Why was St Paul’s closed for a week? No one knows. The best that can be said is that they were ill-advised.
If you are in a hole, stop digging.
The clergy at St Paul’s were advised they could not talk to the camp because of impending legal action against the camp.
The Bishop of London and the clergy at St Paul’s had the good grace and humility to admit they were wrong. They suspended their legal action. The Bishop led the clergy out of St Paul’s and into the camp to cheers from the camp.
Yesterday the clergy were in the camp, invitations were issued to attend All Souls Durufle requiem that evening.
Once St Paul’s had made their decision to suspend legal action, the City of London suspended their legal action too. Not only that, they were in the camp talking to people.
As I think it was Churchill who said: jaw jaw is always better than war war.
A group has been formed headed by Ken Costa, a former top investment banker, with the aim of “reconnecting the financial with the ethical”. This will also involve Giles Fraser, the Canon Chancellor at St Paul’s, who stepped down last week over concerns that the cathedral’s support for eviction could see it complicit in eventual violence. Ken Costa has already visited the camp.
St Paul’s in-the-Camp has energised the wider church like nothing since the Crucifixion and Resurrection.

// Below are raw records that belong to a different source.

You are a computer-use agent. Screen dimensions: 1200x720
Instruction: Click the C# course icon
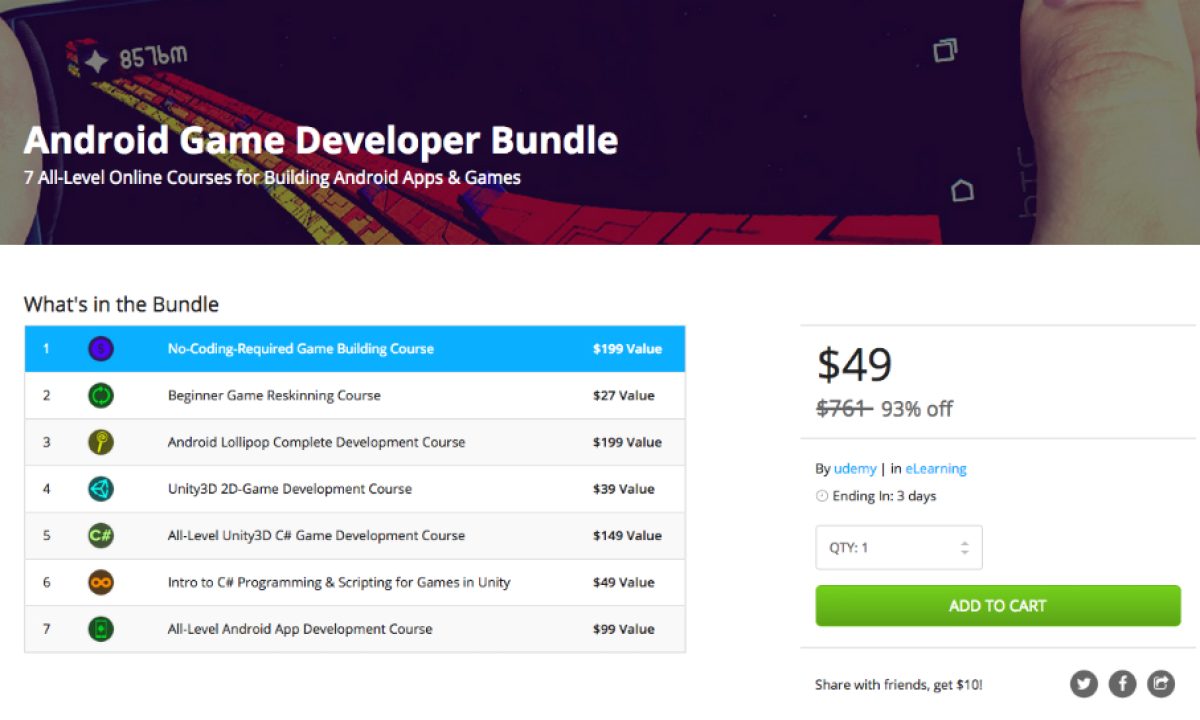point(100,535)
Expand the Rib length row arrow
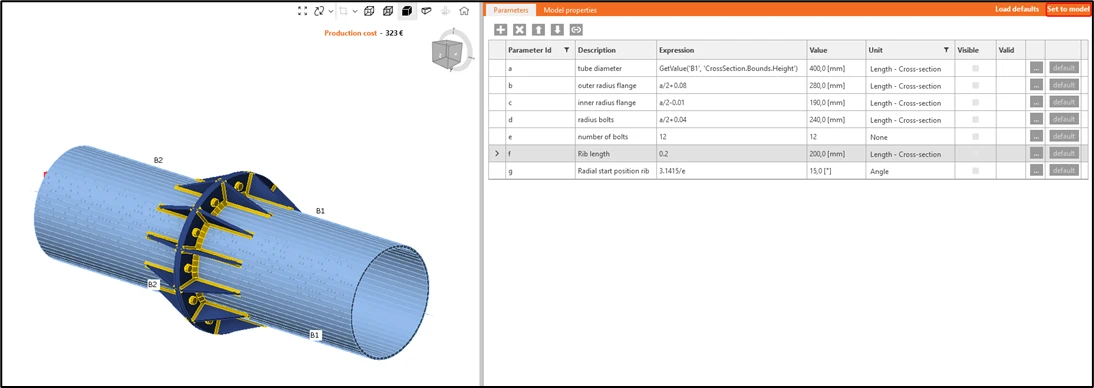 (497, 154)
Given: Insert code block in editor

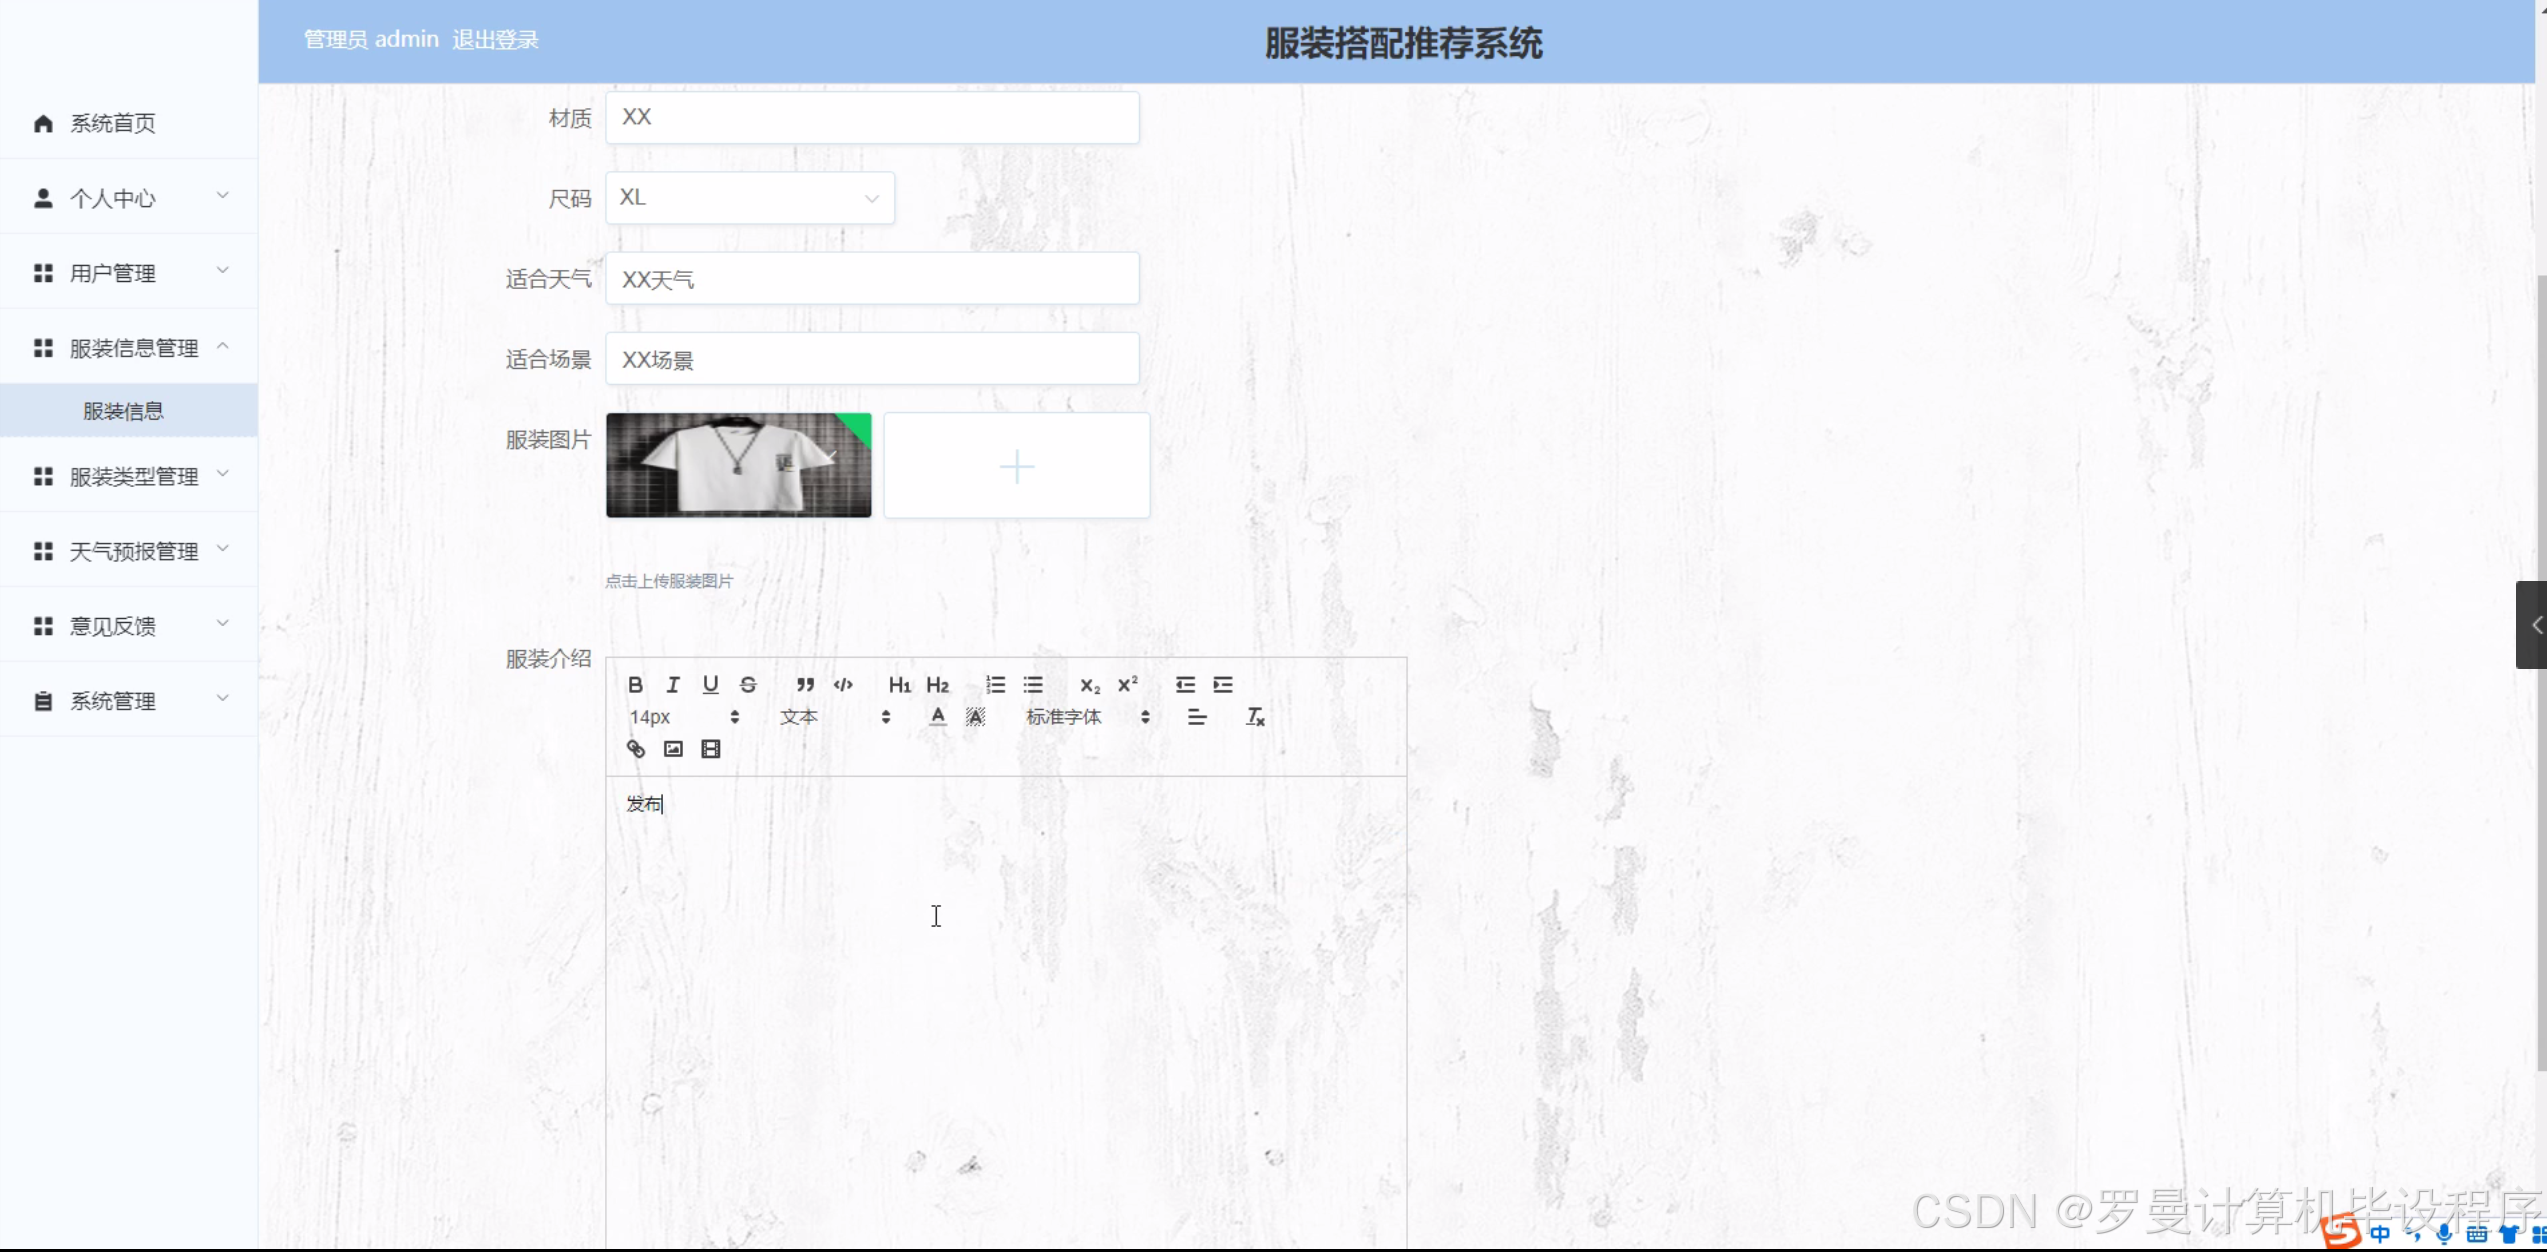Looking at the screenshot, I should click(843, 685).
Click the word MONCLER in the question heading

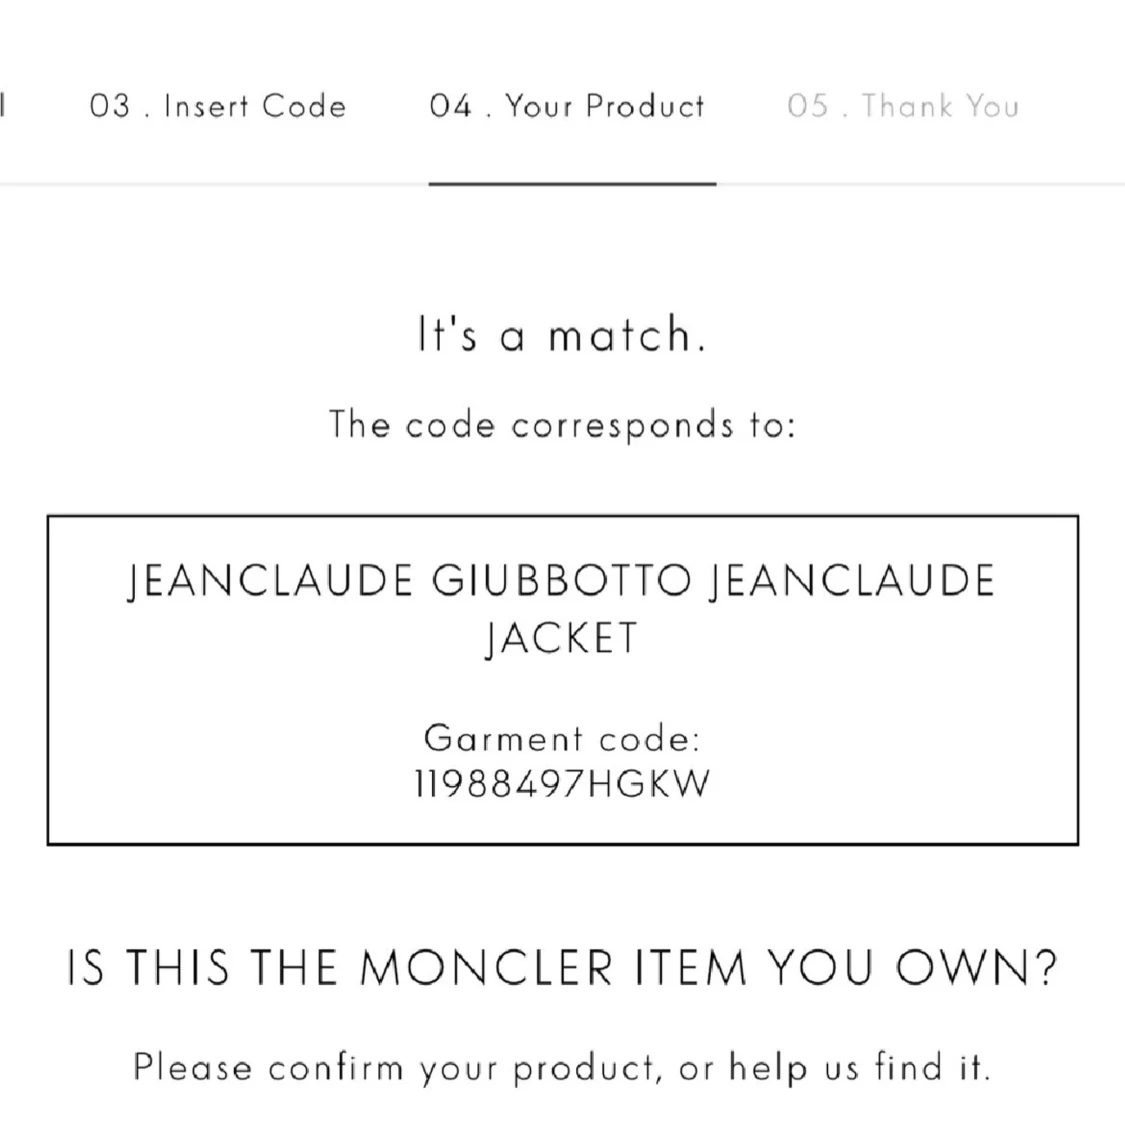tap(486, 968)
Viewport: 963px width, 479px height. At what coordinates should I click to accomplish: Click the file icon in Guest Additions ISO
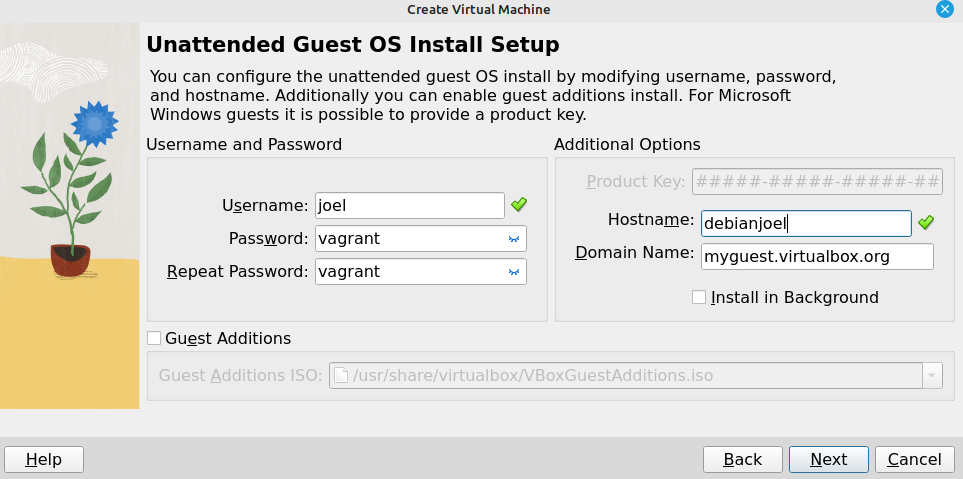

Clergy have been working in the camp since it was started.
The irony is that St Paul’s initially welcomed the camp, said they were welcome and asked the police to stay away.
Archbishop of Canterbury Rowan Williams has also joined in the call for social justice.
Front page of The Times today has a claim that St Paul’s in-the-Camp is a site of drink and drugs, that the people there do not know why they are there and that they are high on drink and drugs. This it is claimed was the situation Saturday. Simply not true, but then does anyone expect the truth from corporate mainstream media, especially when owned and controlled by the Murdoch Empire?
Pandora and I were there Saturday afternoon and evening. People there were very articulate, polite, helpful and well informed. There was a wonderful atmosphere and it was not fueled by drink or drugs.
The atmosphere was in part due to the Christian spirit.